OASIS
Llevo más de una semana encerrada en casa como consecuencia de una inesperada lesión. Un confinamiento más dentro de este año lunático de encierros encadenados, de restricciones dentro de restricciones. La realidad se está comportando como un círculo que se va cerrando poco a poco. Ahora es el más cercano de estos círculos, mi propio cuerpo, el que se repliega sobre sí mismo.
Cuando el horizonte vital se reduce de esta forma, cuando la vista se pasea incansable por encima de las mismas paredes durante horas, la imaginación se pone a trabajar. También la memoria. Desde el encierro, cobran extraordinaria resonancia las actividades que se realizaron por última vez, quién sabe durante cuánto tiempo. Me acuerdo con especial insistencia de una exposición de fotografía que visité hace dos fines de semana. Su título es Arcadia arábiga; en ella se exhiben fotografías realizadas por Jordi Esteva en varios oasis de Egipto y en Socotra, una isla perdida del océano Índico, donde transcurre una de las mágicas aventuras de Simbad el marino.
Parte del recuerdo placentero que tengo de esta exposición se deriva de las circunstancias de la visita, en una Casa Árabe desierta, un domingo en que todo Madrid disfrutaba del sol en las calles para compensar el cierre perimetral que impedía cruzar los límites de la región. Frente a los gritos de felicidad de los niños y las carreras de los atletas por los senderos de El Retiro, la Casa Árabe era toda ella un oasis de silencio y recogimiento. En su interior, otros oasis se desplegaron frente a mi vista.
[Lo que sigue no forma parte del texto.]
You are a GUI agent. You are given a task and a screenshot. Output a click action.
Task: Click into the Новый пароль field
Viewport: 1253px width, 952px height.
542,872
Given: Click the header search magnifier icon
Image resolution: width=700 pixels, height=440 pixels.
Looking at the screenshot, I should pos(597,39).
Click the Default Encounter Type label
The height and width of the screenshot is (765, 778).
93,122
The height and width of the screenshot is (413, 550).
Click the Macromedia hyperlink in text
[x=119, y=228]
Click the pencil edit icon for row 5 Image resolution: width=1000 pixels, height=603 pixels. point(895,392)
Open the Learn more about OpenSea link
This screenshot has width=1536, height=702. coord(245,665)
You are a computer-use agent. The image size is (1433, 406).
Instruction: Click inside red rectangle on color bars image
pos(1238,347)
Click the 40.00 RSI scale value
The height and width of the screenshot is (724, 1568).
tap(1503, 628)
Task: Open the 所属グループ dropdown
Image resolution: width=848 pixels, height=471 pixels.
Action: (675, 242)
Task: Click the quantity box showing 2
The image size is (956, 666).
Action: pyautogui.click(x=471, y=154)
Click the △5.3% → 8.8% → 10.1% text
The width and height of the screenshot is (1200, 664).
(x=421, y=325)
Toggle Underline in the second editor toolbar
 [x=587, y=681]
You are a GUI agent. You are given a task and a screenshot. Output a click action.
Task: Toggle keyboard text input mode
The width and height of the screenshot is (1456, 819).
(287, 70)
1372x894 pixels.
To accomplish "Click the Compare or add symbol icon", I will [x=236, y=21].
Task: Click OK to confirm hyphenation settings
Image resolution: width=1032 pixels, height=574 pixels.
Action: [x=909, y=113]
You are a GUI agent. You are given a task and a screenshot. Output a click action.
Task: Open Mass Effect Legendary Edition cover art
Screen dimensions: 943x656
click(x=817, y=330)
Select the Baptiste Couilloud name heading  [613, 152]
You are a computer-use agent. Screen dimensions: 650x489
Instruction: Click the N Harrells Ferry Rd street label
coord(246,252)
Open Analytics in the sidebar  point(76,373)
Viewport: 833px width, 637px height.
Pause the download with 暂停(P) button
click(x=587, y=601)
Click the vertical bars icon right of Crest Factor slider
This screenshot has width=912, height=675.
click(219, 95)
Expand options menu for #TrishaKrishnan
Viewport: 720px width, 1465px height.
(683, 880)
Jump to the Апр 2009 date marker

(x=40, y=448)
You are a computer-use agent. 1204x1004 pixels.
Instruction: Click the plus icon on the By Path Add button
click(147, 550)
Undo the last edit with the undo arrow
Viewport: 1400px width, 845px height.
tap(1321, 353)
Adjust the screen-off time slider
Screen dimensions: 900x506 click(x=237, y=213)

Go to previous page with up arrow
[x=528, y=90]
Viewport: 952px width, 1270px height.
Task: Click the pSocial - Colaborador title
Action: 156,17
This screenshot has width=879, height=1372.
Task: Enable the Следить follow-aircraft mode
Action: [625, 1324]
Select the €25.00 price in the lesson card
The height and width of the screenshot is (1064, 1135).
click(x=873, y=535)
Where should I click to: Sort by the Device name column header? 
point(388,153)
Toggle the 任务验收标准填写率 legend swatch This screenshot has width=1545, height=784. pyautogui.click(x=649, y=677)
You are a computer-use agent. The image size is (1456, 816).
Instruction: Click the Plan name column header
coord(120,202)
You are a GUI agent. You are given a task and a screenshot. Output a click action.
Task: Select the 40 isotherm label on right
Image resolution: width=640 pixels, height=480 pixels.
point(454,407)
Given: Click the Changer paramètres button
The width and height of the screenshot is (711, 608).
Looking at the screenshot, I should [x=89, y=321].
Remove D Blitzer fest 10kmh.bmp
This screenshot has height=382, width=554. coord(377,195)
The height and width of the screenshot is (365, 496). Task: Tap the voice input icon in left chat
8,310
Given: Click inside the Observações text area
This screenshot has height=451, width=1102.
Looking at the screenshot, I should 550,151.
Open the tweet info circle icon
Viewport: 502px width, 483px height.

Vi a los habitantes del desierto disfrutando de un inesperado vergel en medio de un mar de arena; a las mujeres que cocían pan en hornos ancestrales; a jóvenes sonrientes retratados en la entrañable compañía de sus burros; a un jeque de expresión iluminada, alzando la mano hacia el lo alto en el interior de su cueva, en un intento de acercamiento entre la piedra y el cielo. Contemplé la extraordinaria imagen de un paseante adentrándose impertérrito en una tormenta de arena que borraba los contornos del paisaje y los envolvía con una pátina suave e indefinida, en una ilusión de humedad. Vi a un grupo de hombres sentados en torno a una hoguera, unidos por la camaradería y por el placer de contar y oír historias. El silencio del entorno se confabuló con la tranquilidad emanada de las imágenes: yo estaba realmente en un oasis, en un paraíso perdido, a miles de kilómetros del tráfago urbano que me esperaba tras la puerta.
En este refugio en que me hallo por mis circunstancias actuales, al margen de los requerimientos y premuras del mundo exterior, tengo tiempo para evocar las imágenes de la hermosa Arcadia fotografiada por Jordi Esteva. Acuden a mi memoria sus habitantes tranquilos, de expresiones cordiales o recelosas frente al objetivo; sus costumbres y mecanismos arcaicos, inmóviles a lo largo de los siglos; pero también el sonido de mis pasos y mi voz amortiguada en las salas desiertas y acogedoras de la Casa Árabe. Les doy vueltas una y otra vez en mi memoria a estos recuerdos, encerrada como estoy en mi propio oasis, en este año de paréntesis, de interrupciones, de puntos suspensivos.